→ **Exercise description**
The expected result is the material below, reproduced exactly from its first line through the line containing "Open the Depth chart view".

→ **Record extracts**
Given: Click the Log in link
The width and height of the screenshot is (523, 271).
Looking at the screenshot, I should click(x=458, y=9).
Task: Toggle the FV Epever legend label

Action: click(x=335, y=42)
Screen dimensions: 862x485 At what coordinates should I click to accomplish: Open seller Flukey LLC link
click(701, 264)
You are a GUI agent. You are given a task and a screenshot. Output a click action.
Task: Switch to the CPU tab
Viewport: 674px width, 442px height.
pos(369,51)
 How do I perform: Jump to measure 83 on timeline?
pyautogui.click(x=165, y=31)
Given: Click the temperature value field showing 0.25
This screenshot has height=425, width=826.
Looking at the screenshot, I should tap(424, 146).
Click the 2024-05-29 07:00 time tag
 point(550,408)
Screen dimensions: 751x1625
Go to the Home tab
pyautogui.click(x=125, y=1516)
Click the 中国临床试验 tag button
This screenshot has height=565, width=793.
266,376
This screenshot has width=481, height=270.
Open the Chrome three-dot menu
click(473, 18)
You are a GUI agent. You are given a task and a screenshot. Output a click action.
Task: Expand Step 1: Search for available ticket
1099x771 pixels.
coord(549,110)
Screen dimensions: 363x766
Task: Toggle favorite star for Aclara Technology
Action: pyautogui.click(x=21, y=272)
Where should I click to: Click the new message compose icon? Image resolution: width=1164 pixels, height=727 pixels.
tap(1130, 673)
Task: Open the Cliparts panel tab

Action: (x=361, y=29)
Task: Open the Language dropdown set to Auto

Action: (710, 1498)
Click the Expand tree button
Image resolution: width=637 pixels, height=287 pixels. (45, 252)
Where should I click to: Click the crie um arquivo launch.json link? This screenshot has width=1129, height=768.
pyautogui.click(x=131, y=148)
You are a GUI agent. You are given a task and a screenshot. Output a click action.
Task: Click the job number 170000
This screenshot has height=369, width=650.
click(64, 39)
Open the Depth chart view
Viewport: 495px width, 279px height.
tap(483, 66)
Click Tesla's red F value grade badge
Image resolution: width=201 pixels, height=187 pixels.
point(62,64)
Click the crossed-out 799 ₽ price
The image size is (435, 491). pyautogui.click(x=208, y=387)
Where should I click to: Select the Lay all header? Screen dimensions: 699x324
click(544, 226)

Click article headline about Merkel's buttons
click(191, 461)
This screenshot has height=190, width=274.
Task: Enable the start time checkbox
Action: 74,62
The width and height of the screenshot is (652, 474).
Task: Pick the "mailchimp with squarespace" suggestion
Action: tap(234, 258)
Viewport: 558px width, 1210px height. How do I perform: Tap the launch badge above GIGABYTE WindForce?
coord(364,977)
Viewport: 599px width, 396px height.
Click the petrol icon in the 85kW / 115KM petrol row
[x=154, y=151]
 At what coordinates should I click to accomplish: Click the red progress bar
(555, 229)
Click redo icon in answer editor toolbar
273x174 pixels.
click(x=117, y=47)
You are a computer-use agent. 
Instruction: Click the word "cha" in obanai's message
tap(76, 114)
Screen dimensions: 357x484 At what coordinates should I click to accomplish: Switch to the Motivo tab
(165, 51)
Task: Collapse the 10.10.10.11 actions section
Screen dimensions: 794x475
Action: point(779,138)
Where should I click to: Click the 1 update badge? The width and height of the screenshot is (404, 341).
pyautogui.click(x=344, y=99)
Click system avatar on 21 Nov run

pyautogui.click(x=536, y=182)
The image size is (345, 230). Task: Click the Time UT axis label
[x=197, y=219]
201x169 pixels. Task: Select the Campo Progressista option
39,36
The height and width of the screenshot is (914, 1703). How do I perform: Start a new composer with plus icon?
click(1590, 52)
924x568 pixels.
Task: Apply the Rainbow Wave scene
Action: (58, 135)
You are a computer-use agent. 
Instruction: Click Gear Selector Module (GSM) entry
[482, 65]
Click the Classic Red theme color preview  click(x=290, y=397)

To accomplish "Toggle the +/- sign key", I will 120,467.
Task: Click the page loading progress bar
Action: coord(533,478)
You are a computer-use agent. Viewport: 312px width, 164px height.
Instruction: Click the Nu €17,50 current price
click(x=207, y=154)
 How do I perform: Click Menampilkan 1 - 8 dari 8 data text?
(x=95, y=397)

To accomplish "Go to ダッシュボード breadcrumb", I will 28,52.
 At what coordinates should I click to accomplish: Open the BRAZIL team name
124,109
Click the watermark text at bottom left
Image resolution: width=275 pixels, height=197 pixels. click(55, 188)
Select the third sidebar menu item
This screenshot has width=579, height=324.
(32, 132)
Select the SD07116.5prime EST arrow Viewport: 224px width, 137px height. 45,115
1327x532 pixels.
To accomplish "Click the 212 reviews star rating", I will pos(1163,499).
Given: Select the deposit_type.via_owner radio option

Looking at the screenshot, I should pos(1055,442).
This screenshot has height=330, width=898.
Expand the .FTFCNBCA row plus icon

→ **Expected answer**
Given: Click the Log in link
The width and height of the screenshot is (523, 271).
Looking at the screenshot, I should click(x=458, y=9).
Task: Toggle the FV Epever legend label

Action: click(x=335, y=42)
Screen dimensions: 862x485 At what coordinates should I click to accomplish: Open seller Flukey LLC link
click(701, 264)
You are a GUI agent. You are given a task and a screenshot. Output a click action.
Task: Switch to the CPU tab
Viewport: 674px width, 442px height.
pos(369,51)
 How do I perform: Jump to measure 83 on timeline?
pyautogui.click(x=165, y=31)
Given: Click the temperature value field showing 0.25
This screenshot has height=425, width=826.
Looking at the screenshot, I should tap(424, 146).
Click the 2024-05-29 07:00 time tag
 point(550,408)
Screen dimensions: 751x1625
Go to the Home tab
pyautogui.click(x=125, y=1516)
Click the 中国临床试验 tag button
This screenshot has height=565, width=793.
266,376
This screenshot has width=481, height=270.
Open the Chrome three-dot menu
click(473, 18)
You are a GUI agent. You are given a task and a screenshot. Output a click action.
Task: Expand Step 1: Search for available ticket
1099x771 pixels.
coord(549,110)
Screen dimensions: 363x766
Task: Toggle favorite star for Aclara Technology
Action: pyautogui.click(x=21, y=272)
Where should I click to: Click the new message compose icon? Image resolution: width=1164 pixels, height=727 pixels.
tap(1130, 673)
Task: Open the Cliparts panel tab

Action: (x=361, y=29)
Task: Open the Language dropdown set to Auto

Action: (710, 1498)
Click the Expand tree button
Image resolution: width=637 pixels, height=287 pixels. (45, 252)
Where should I click to: Click the crie um arquivo launch.json link? This screenshot has width=1129, height=768.
pyautogui.click(x=131, y=148)
You are a GUI agent. You are given a task and a screenshot. Output a click action.
Task: Click the job number 170000
This screenshot has height=369, width=650.
click(64, 39)
Open the Depth chart view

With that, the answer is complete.